4. Get access to the Value Line survey, pronto. It is simply the best source of consolidated financial data out there. Subscriptions can cost $1000s of dollars annually, but the service is worth every penny. Additionally, there are many ways that you can access Value Line data for free. Almost all public libraries in the United States grant patrons access to the Value Line survey. For instance, I was back home in St. Louis over break. I went to the Saint Louis County Library website, clicked databases, went to 'V', and found the Value Line survey. You can see it by clicking here. And to think, all you need to do is go to the library and get a free library card to get free access to all of this phenomenal data. Investors in the early 20th century dreamed of having all of this consolidated data at their fingertips, and now that it exists, many people don't even take the time to visit a local library and mine the Value Line sheets looking for good bargains. If you're someone who appreciates consolidated reports of earnings, dividends, debt, share count information, profit margins, and future outlooks for a given company all in one place, then it is probably worth it for you to take the time and familiarize yourself with Value Line.

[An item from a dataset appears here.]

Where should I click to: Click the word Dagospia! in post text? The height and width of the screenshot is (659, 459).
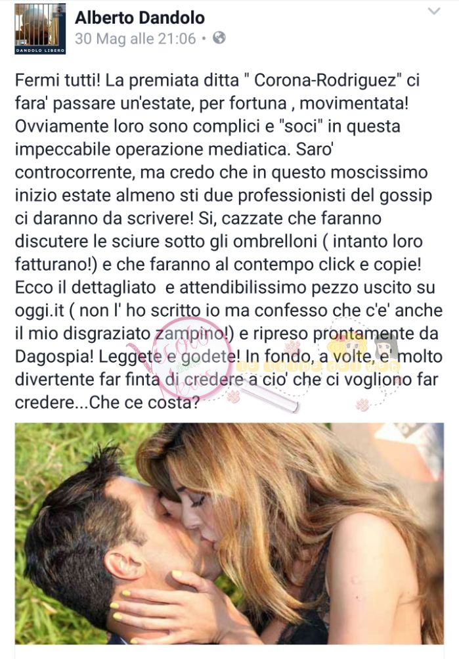click(55, 357)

There is no substitute for digging up information and investment ideas the old-fashioned way by reading a company's filings. But I have found the tools mentioned above to be very helpful in my own investment research process. Let's say I'm contemplating an investment in Coca-Cola . For me, it's helpful to know that Warren Buffett has purchased 400,000,000 shares through Berkshire Hathaway. It's helpful to know that Coca-Cola makes up 3% of Donald Yacktman's portfolio. It helps me to use longrundata.com to know that Coca-Cola has returned almost 11% since June 1990. It helps me to plug the numbers into the DuPont calculator to know that Coca-Cola earns a mouth-watering 27% return on equity. It helps me to read through the Value Line survey to measure the almost linear growth in Coca-Cola's earnings and dividends per share over the past 10+ years. But note the word I used there: help. None of these data points are entirely responsible for making a buy, sell, or hold decision. Rather, they each contribute meaningful information that enables me to make the most intelligent decision with my money based on the information at my disposal.

Disclosure: I am long JNJ. I wrote this article myself, and it expresses my own opinions. I am not receiving compensation for it (other than from Seeking Alpha). I have no business relationship with any company whose stock is mentioned in this article.